:: TEXTO FORNECIDO

O ruído sonoro há muito que se contrapõe ao silêncio. É o refúgio das últimas décadas. Desaprendemos o que é estar em silêncio

Precisamos de estar On e acreditamos que não existimos se estivermos Offline. E isso tem implicações. Na nossa mente, na nossa vida, na vida dos que nos são próximos… Continuamos a acelerar e a ter muita pressa. Estar On exige isso mesmo, independentemente das horas ou do dia da semana.

Não estou a sugerir que nos tornemos peregrinos (mal não faria, é certo), nem tão pouco que nos isolemos, mas deverá existir um meio-termo entre este bombardear de informação constante e os momentos de silêncio e de paz que todos nós precisamos. A criatividade precisará desse silêncio e a saúde mental também. 

Afinal, não é isso que começamos agora a falar?! A saúde mental pós-COVID como será? – Questionam. Mas, pergunto eu, e como era antes? Foi o SARS-CoV2 que nos mudou ou, por outro lado, o diagnóstico já não era bom. Lembro-me de ler nos jornais que os portugueses tinham o recorde de vendas de antidepressivos. Éramos dependentes deles. E agora, como estamos?

::::
:: OS DADOS

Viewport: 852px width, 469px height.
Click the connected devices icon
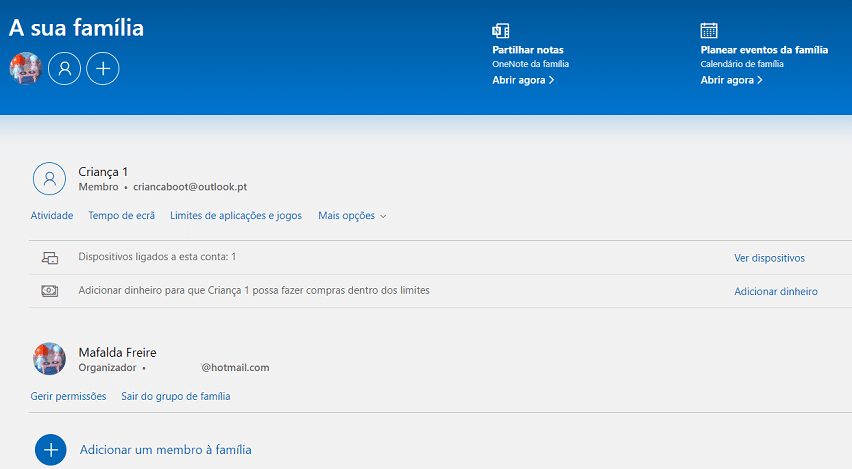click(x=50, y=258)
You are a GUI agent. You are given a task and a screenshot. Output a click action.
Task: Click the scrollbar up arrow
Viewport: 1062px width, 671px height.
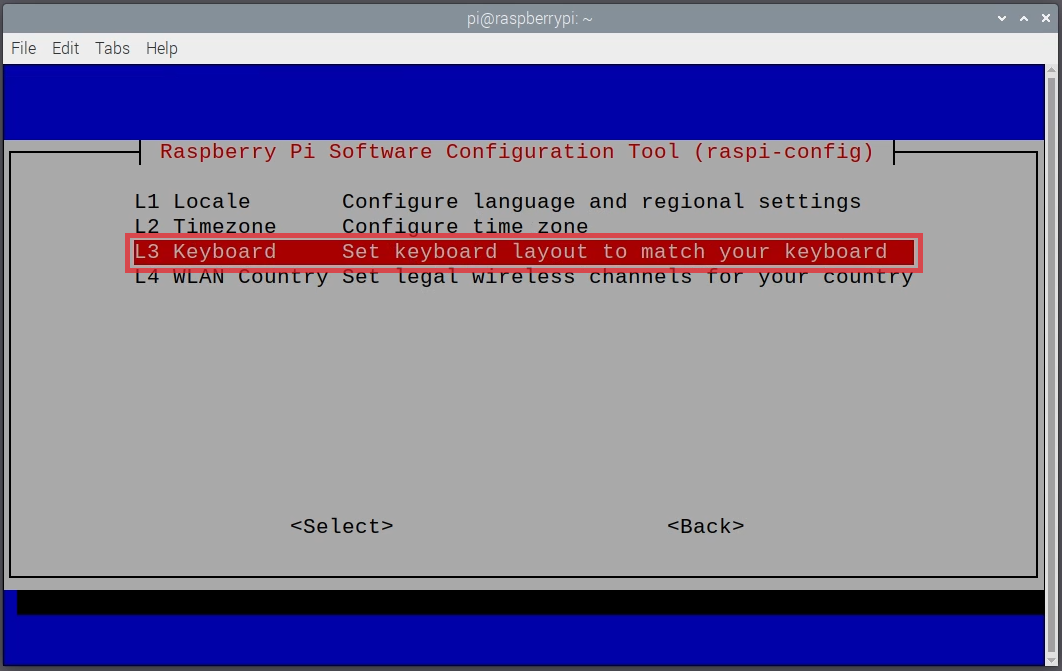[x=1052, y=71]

::::
:: OS DADOS

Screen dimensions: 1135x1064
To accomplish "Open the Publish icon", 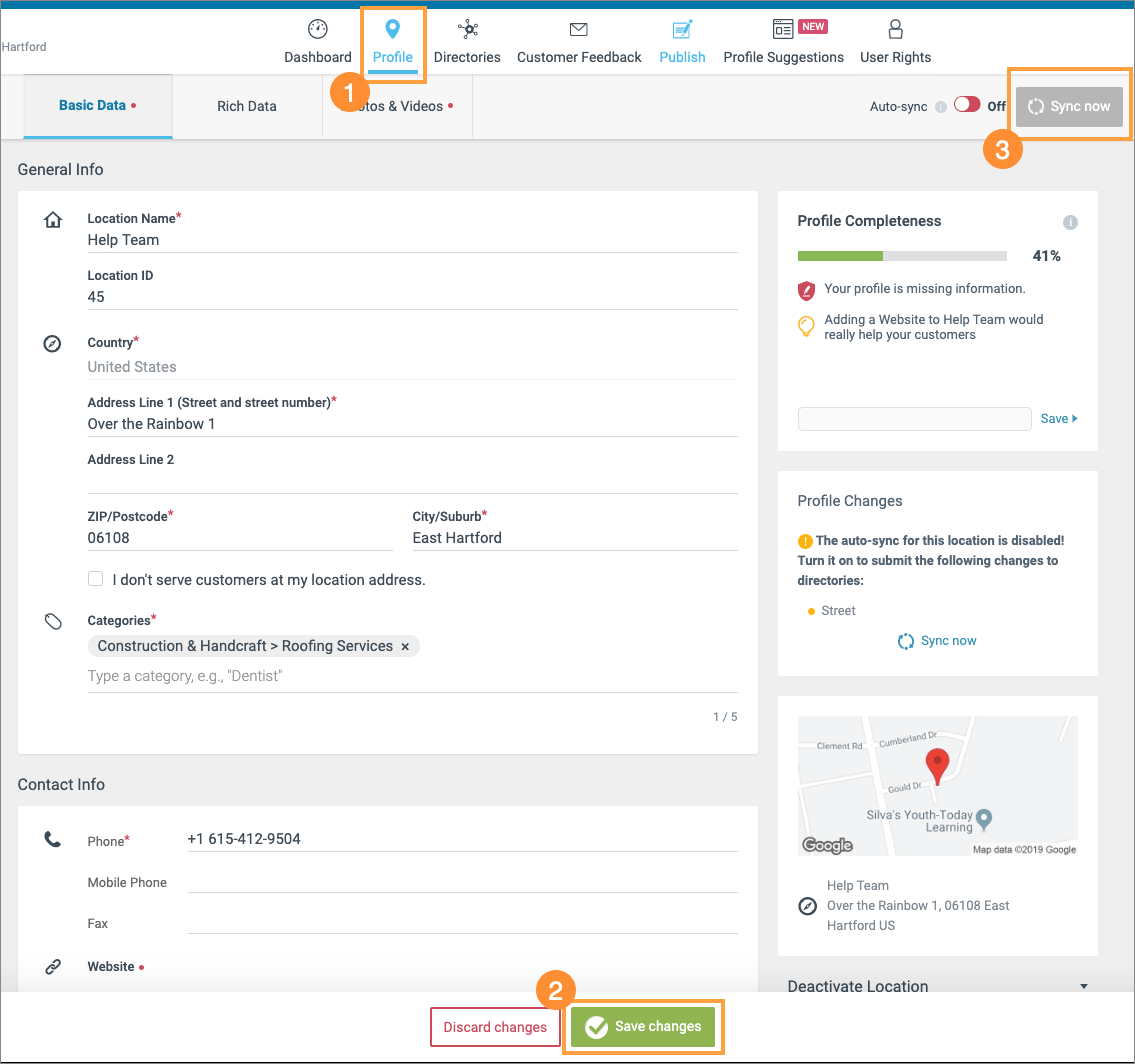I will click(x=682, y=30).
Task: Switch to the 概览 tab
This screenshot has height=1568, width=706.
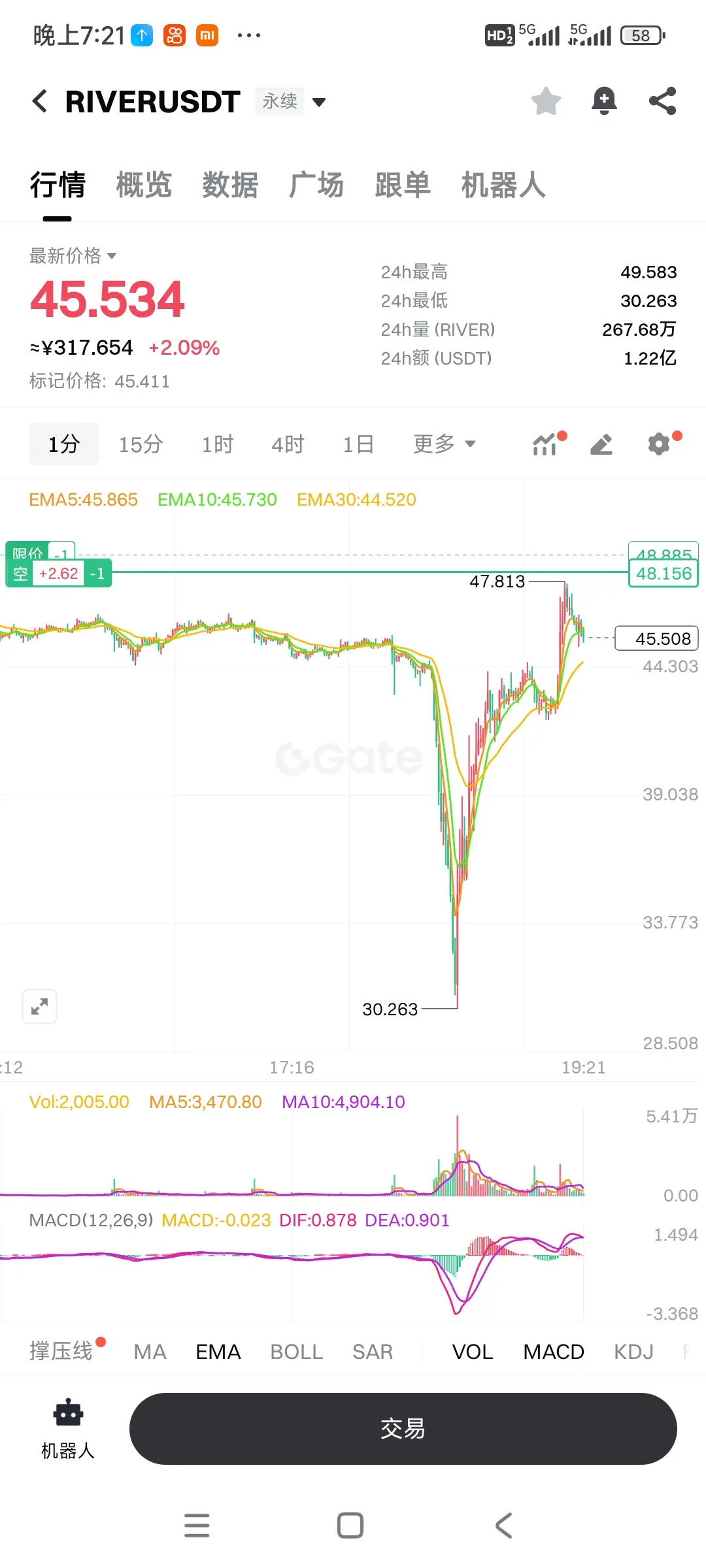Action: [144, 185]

::::

◆ QUESTÕES DE ESTUDO:
1. Reproduza, do texto sobre o silêncio, o trecho que começa em "Afinal, não é" e termina em "agora, como estamos?".
2. Diga se cada afirmação está de acordo com o texto sobre o silêncio, respondendo sim ou não e citando as palavras exatas do texto que o decidem.
(a) O texto propõe que nos tornemos peregrinos.
(b) Segundo o texto, a criatividade e a saúde mental precisam de silêncio.
(c) O texto refere ter lido nos jornais que os portugueses tinham o recorde de vendas de antidepressivos.
3. Prossiga o texto sobre o silêncio e a vida sempre On a partir da última frase apresentada.
As linhas não têm qualquer papel neste trabalho.

◆ RESPOSTAS ESPERADAS:
1.
Afinal, não é isso que começamos agora a falar?! A saúde mental pós-COVID como será? – Questionam. Mas, pergunto eu, e como era antes? Foi o SARS-CoV2 que nos mudou ou, por outro lado, o diagnóstico já não era bom. Lembro-me de ler nos jornais que os portugueses tinham o recorde de vendas de antidepressivos. Éramos dependentes deles. E agora, como estamos?

2.
(a) Não: "Não estou a sugerir que nos tornemos peregrinos".
(b) Sim: "A criatividade precisará desse silêncio e a saúde mental também."
(c) Sim: "Lembro-me de ler nos jornais que os portugueses tinham o recorde de vendas de antidepressivos."

3.
Continuamos muito ocupados com o ruído e consumimos tudo sem regras. Entram as tricas do futebol, a par com a genialidade da ciência e com as estatísticas da vacinação. Ainda misturamos o número diário de casos COVID, com os números de internamentos e de mortes, juntamos as opiniões de quem anda a pensar nestas coisas ou a falar do que ouviu dizer. E não podemos esquecer as oscilações dos mercados e da bolsa, as bitcoins, a inflação, o aumento de todos os preços… Pelo meio, temos de espreitar o que se anda a dizer nas redes sociais. Colocamos gosto, em um ou outro post, é necessário fazer scroll, para que nada nos escape – mas este rolo não é de pergaminho, é digital -; twitamos e ainda vigiamos como foi o dia no Instagram. Como arranjamos tempo para tudo, não sei. 

Se calhar não dormimos, se calhar não socializamos, se calhar trabalhamos pouco, se calhar não olhamos para os que moram na nossa casa, se calhar nunca paramos, se calhar não vivemos…

O que fizemos ao silêncio e à contemplação? Na Grécia Antiga a vida contemplativa era um espaço para os privilegiados. E deu frutos. Repensaram a vida, a Filosofia, a Medicina, a Matemática, a Física, a Política, a Arte… Acreditavam que a Ciência os aproximava dos Deuses. Hoje, insistimos em ser escravos, em vez de Deuses. Desaprendemos o que é ficar em silêncio.